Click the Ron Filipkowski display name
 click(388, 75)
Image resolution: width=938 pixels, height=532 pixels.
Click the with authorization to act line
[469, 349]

════════════════════

Work instructions:
Every line of the material above should be repeated exactly.

Result below:
Click the Ron Filipkowski display name
 click(388, 75)
Image resolution: width=938 pixels, height=532 pixels.
Click the with authorization to act line
[469, 349]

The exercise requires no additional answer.